Work task: Go through the records line by line from the top and repeat each one exactly, ending with the line that contains "Task: Open the device model dropdown".

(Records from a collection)

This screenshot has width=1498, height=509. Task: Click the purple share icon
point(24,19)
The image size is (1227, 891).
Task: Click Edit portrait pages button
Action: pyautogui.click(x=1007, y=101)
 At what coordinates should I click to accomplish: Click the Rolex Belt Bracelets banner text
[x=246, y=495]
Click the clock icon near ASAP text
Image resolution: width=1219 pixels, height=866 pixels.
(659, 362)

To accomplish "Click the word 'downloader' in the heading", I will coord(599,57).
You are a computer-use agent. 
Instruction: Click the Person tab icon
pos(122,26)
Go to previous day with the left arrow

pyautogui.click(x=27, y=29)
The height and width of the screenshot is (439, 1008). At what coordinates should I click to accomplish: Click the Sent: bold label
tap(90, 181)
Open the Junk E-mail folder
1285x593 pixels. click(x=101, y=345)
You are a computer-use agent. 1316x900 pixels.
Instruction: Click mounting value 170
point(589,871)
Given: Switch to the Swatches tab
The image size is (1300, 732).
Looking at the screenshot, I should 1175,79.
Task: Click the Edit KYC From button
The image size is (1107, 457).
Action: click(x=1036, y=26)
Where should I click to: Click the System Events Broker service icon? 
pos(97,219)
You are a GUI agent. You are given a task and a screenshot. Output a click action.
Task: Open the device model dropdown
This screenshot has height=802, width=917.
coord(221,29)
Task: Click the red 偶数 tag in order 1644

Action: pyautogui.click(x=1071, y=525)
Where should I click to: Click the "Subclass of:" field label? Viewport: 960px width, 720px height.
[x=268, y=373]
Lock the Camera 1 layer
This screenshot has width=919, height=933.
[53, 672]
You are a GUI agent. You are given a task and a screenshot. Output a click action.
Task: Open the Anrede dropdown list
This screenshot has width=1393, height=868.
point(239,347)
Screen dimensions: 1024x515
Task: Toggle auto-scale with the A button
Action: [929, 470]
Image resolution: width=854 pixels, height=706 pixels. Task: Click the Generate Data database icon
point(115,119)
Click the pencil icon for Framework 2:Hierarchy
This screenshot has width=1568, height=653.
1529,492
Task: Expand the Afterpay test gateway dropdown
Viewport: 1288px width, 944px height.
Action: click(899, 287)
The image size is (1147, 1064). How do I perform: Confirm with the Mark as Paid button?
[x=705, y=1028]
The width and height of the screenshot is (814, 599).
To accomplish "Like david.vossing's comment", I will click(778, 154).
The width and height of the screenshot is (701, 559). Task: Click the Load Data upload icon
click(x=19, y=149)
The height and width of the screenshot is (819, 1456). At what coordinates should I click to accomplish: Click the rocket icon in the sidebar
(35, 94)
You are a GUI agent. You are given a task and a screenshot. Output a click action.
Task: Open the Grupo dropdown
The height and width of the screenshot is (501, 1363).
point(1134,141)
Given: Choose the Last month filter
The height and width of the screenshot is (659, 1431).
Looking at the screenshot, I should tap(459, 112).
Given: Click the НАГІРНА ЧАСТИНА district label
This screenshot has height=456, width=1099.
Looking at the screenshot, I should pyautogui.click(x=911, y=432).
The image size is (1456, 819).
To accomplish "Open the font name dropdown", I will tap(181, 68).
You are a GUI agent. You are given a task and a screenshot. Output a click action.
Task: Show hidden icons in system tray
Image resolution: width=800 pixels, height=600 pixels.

Reply to the exercise:
This screenshot has width=1498, height=509. Task: Click the purple share icon
point(24,19)
The image size is (1227, 891).
Task: Click Edit portrait pages button
Action: pyautogui.click(x=1007, y=101)
 At what coordinates should I click to accomplish: Click the Rolex Belt Bracelets banner text
[x=246, y=495]
Click the clock icon near ASAP text
Image resolution: width=1219 pixels, height=866 pixels.
(659, 362)

To accomplish "Click the word 'downloader' in the heading", I will coord(599,57).
You are a computer-use agent. 
Instruction: Click the Person tab icon
pos(122,26)
Go to previous day with the left arrow

pyautogui.click(x=27, y=29)
The height and width of the screenshot is (439, 1008). At what coordinates should I click to accomplish: Click the Sent: bold label
tap(90, 181)
Open the Junk E-mail folder
1285x593 pixels. click(x=101, y=345)
You are a computer-use agent. 1316x900 pixels.
Instruction: Click mounting value 170
point(589,871)
Given: Switch to the Swatches tab
The image size is (1300, 732).
Looking at the screenshot, I should 1175,79.
Task: Click the Edit KYC From button
The image size is (1107, 457).
Action: click(x=1036, y=26)
Where should I click to: Click the System Events Broker service icon? 
pos(97,219)
You are a GUI agent. You are given a task and a screenshot. Output a click action.
Task: Open the device model dropdown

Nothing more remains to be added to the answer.